A total of 300 patients with breast cancer were screened. The overall mean age was 53.11±12.97 years with a minimum and maximum age of 25 and 85 years, respectively. Among 300 patients, 224 (74.7%) had MetS, and 76 (25.3%) did not. The mean of FBG was 115.19±44.17 mg/dL, the TG was 193.71±103.63 mg/dL, the mean of HDL cholesterol was 49.33±17.75 mg/dL, the BMI mean was 29.14±4.33 Kg/m2, the WC mean was 83.27±2.94 cm, the mean of systolic BP was 119.95±16.23 mm Hg, and diastolic BP mean was 81.62±13.14 mm Hg.
The distribution of diagnostic parameters of MetS in our study population was as follows: in breast cancer patients with MetS versus those without MetS, FBG: 117(39%) vs. 183 (61%); TG: 181 (60.3%) vs. 119 (39.7%); HDL: 186 (62%) vs. 114 (38%); systolic BP: 112 (37.3%) vs. 188 (62.7%); diastolic BP: 128 (42.7%) vs. 172 (57.3%); BMI: 216 (72%) vs. 84 (28%); and WC: 160 (53.3%) vs. 140 (46.7%). All diagnostic parameters, except FBG and BP, were higher in the MetS group than in the non-MetS group.

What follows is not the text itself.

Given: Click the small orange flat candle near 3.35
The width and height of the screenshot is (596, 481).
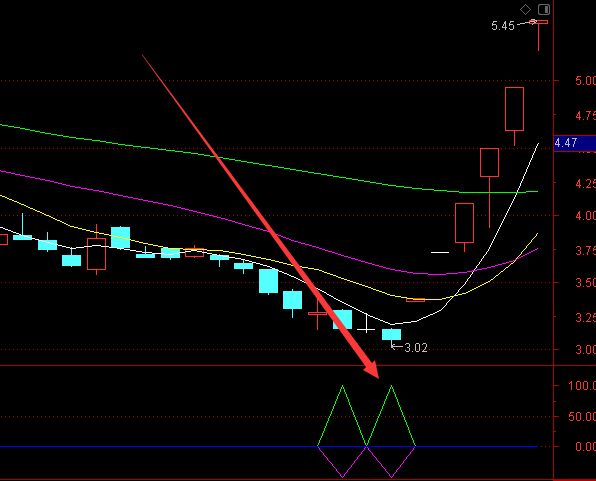Looking at the screenshot, I should click(x=415, y=300).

The distribution of risk factors associated with breast cancer in the two groups is shown in table 2. All breast cancer patients were evaluated for marital status, breastfeeding, menstrual age, menopause, and other individual factors. In this study, the patients with MetS were older than those without MetS. The marital status of the two groups was examined. Most of the patients in both groups were married and breastfeeding. Based on these data, patients with a low menstrual age (less than 13 years) did not show a significant difference in the chance of developing MetS compared to the second group. Examination of menstrual conditions revealed that 46% of the participants were pre-menopausal, and 54% were menopausal. Furthermore, there was a significant difference in the contraceptive use history between the two groups.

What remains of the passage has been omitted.